Will had considered calling Zwick. The SAC could have an agent at the Beau Rivage in ten minutes to handle this, if Will would share his plan with the Bureau. But that would put him back under the control of the FBI, which was the last place he wanted to be.
“Can you technically do it?” he asked. “Just tell me that. Can you intercept the calls and patch them through?”
“Technically? Yes, we have that capability. But it’s not hotel policy to-”
“Forget hotel policy. Let’s talk about your personal policy. If you make sure those calls are forwarded to my cell phone for the next three hours-personally ensure it-I’ll pay you ten thousand dollars.”
“Ten thousand…?”
He had the man’s attention. Geautreau was caught between perceived legal risk and flat-out greed.
“Doctor-”
“Let’s make it fifteen thousand. Fifteen grand for three hours’ work.”
There was a brief silence. Then the manager said, “Promises are easy to make.”

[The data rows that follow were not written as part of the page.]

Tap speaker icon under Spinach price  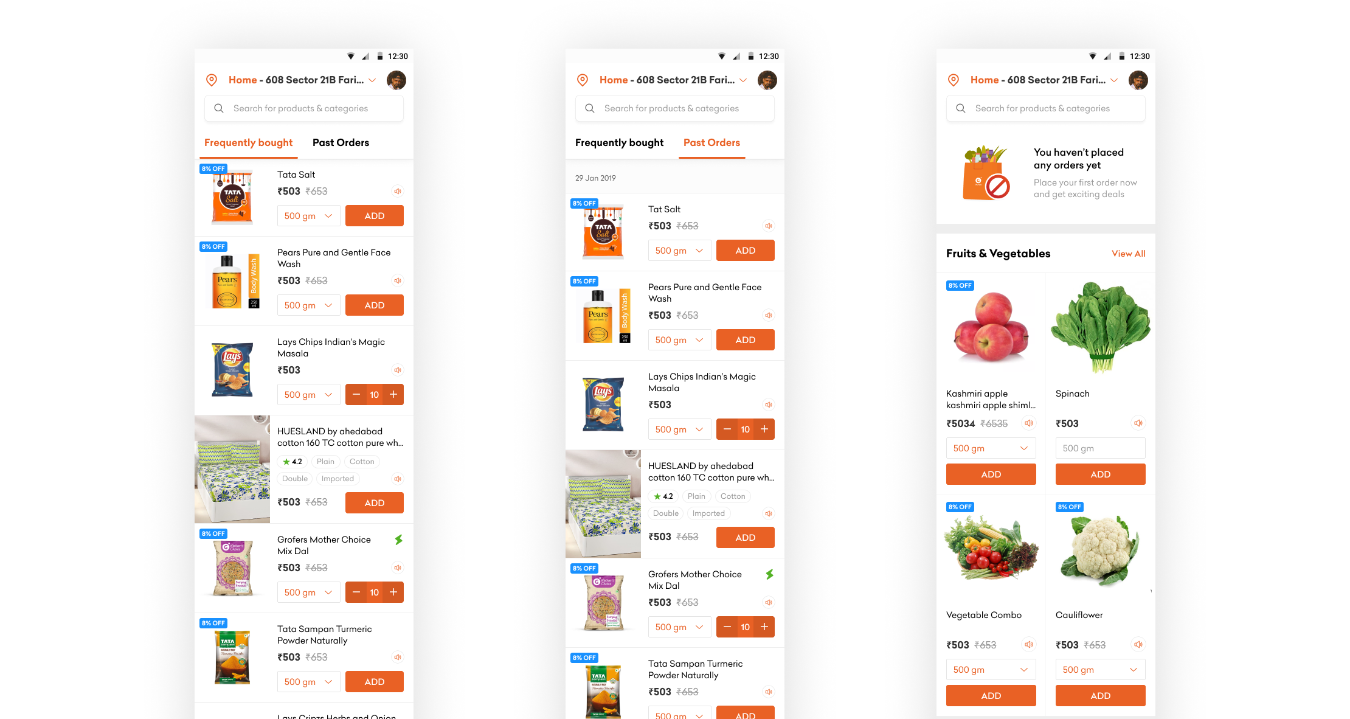click(x=1138, y=423)
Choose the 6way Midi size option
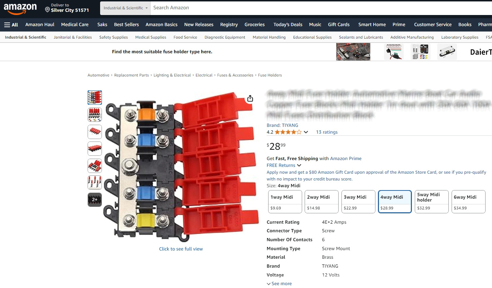This screenshot has height=288, width=492. (x=468, y=202)
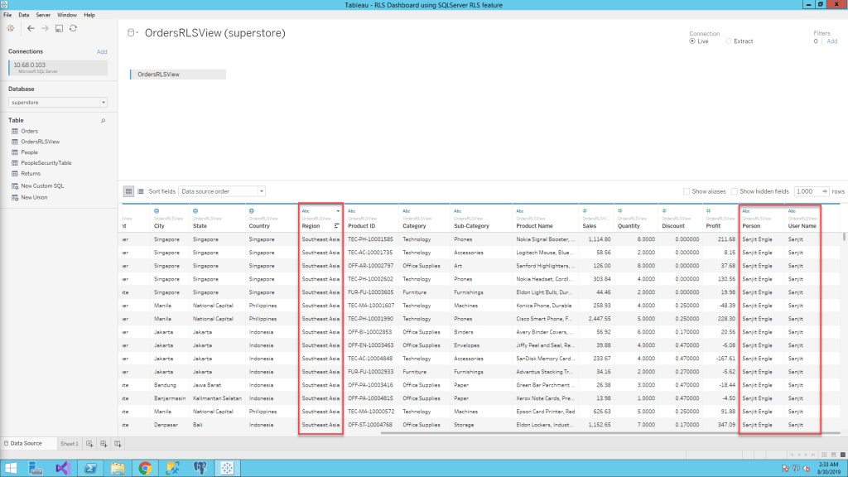The height and width of the screenshot is (477, 848).
Task: Select the Live connection option
Action: click(x=692, y=41)
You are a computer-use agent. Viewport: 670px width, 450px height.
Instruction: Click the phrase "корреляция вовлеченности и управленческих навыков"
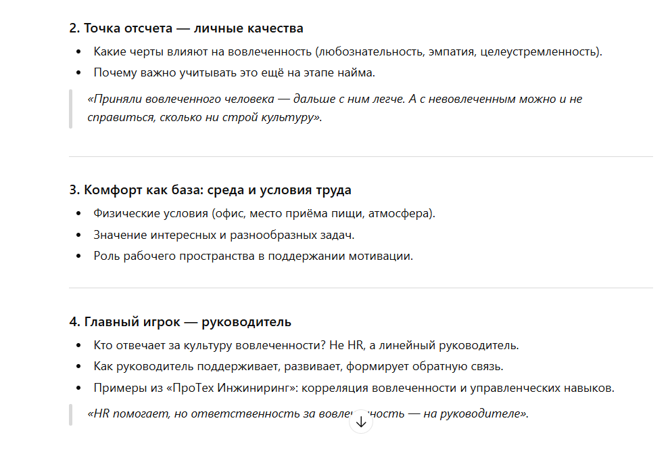click(x=464, y=388)
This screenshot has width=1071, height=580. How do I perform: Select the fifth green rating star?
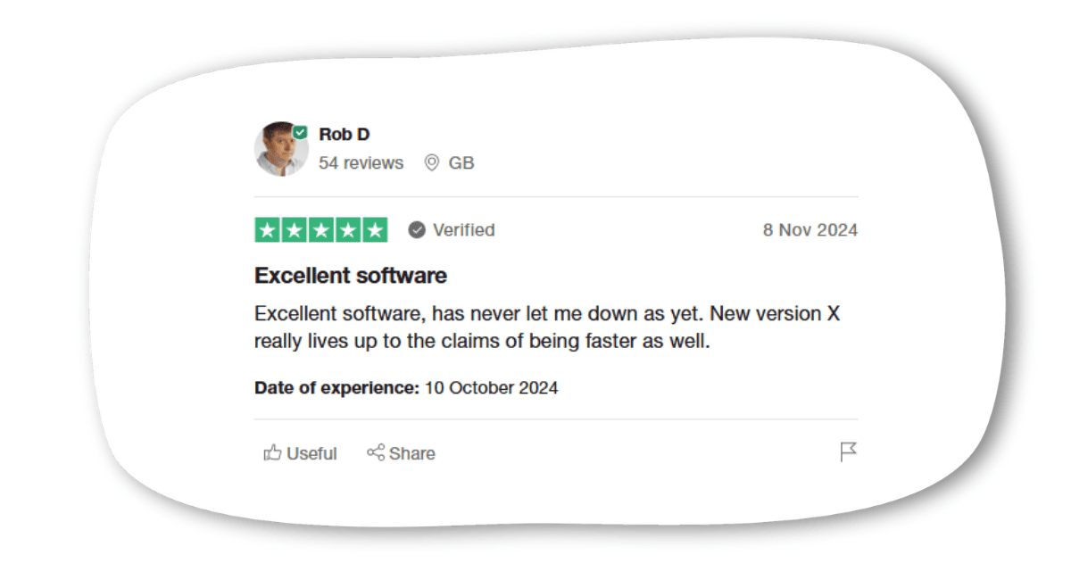(375, 230)
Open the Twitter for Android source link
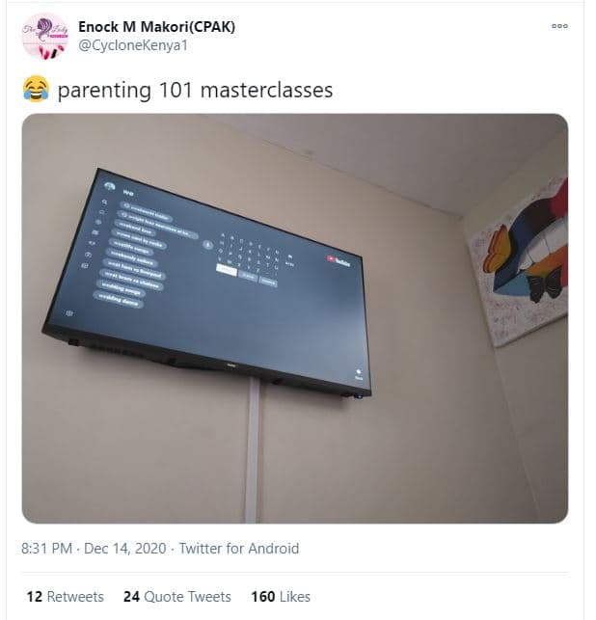The width and height of the screenshot is (596, 620). [x=239, y=549]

Will breathed a sigh of relief. All he had to do was set the hook.
“I’d need some security,” Geautreau said. “Earnest money.”
“Would a thousand dollars cover it?”
“I think that would be sufficient.”
“Connect me to Dr. Jackson Everett’s room. And stay on the phone after he hangs up.”
“As you say, Doctor.”
The phone rang five times. Will sweated every ring. Then he heard a click, followed by a crash.
“Son of a bitch,” said a ragged voice. “Have a little mercy on a guy.”